Right on all counts. He watched me chip five or six balls (it was always the worst part of my game), and he stepped back. He then spoke for a couple of minutes, and although I can't really recall any of it precisely, by the end I realised what he was telling me in his delicate, polite and rather roundabout way was:

"If we are to do this, then you, sir, will have to start from scratch. You will have to make many changes. You will have to do precisely as I tell you, whether you agree or not. And you must practise." I committed myself to him, and it was then I entered this parallel world.

He changed my grip, but that I had expected. Over the years it had become ludicrously strong. All the videos and instruction books say you should show at most two knuckles of the top hand; I was showing five (honest) and there was room for a sixth. And he got me to overlap the left little finger with the right pointer (remember, I'm a ciotog). It was awkward initially, of course, but it also, in a strange sense, felt right straightaway.

Then it was time to manufacture a shot. He wanted me to pop the ball straight up into the air, a Phil Mickelson special. To do this you hold the club face open flat, and break your wrists fully and instantly as you start the takeaway. Then, with a long, steep backswing, you chop down through the ball with a snap of the wrist. The thing hops up off the ground as if it had rolled onto a small landmine.

After a dozen - failed - attempts at this, I inquired sheepishly if this wasn't a rather sophisticated shot. "It is," he said. "Try again."

Practice? Since that day just over three weeks ago I have spent at least an hour, and usually more like two, every single day (bar two in Galway) popping golf balls up and down the Bull Island or out at Hollystown. The first two days were hellish, but then something clicked and I understood the method behind the apparent madness of asking a beginner to master a difficult shot: it is the essence of the golf swing, getting the hands to move through the ball.

Pop, pop, pop. Pop, pop, pop. When I got tired, or bored, or lost the rhythm, I'd have a right old cut at the ball - and lo and behold, the bloody thing would fly high and straight as an arrow. I could never do that before.

When I returned a week later for our second lesson I was delighted to see that the enormous improvement I thought I had made was as obvious to the boss as it was to me, and I think it was then that he began to believe that taking me on as a pupil wasn't going to turn out to be the worst decision of his life.

On our second lesson we hit a few seven irons, and he got me to steady my left (rear) knee to help transfer the weight. It had an instant effect: suddenly I felt remarkably balanced and, as a pleasant side effect, felt that I didn't need to swing so hard.

During that week I still spent the majority of my practise time pop pop popping, but I'd treat myself at the end of the session to firing off a few seven and five irons.

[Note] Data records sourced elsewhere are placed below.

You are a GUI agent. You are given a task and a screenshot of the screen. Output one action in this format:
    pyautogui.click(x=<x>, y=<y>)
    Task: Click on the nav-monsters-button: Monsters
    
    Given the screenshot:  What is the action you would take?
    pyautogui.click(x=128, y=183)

I have never hit the ball so cleanly.

The third lesson, the entire, hour long lesson, was back pitching balls onto the green.

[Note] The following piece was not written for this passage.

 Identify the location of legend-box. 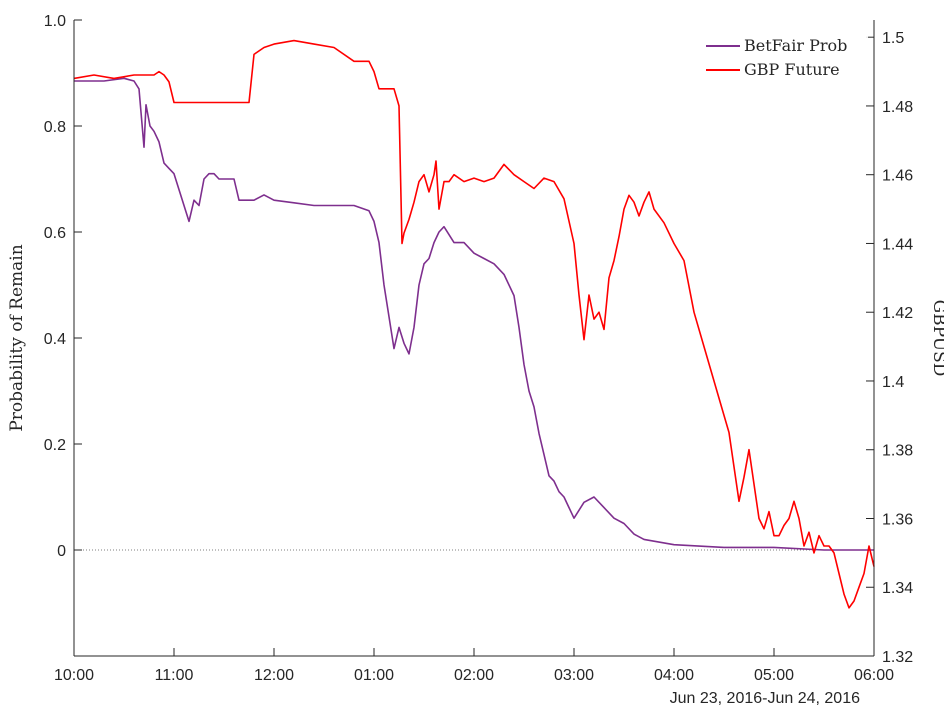
(784, 57).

In these three weeks I haven't played a single round of golf, and yet, at the risk of sounding utterly ludicrous, I know that my game has entered another, much loftier plane. I'm striking the ball with an authority I could never have imagined.

That's all well and good, says you. Can you bring it out on the course? I don't know. I'll let you know in a couple of weeks.

I'll also tell you who this miracle worker of a coach is who has brought about this transformation.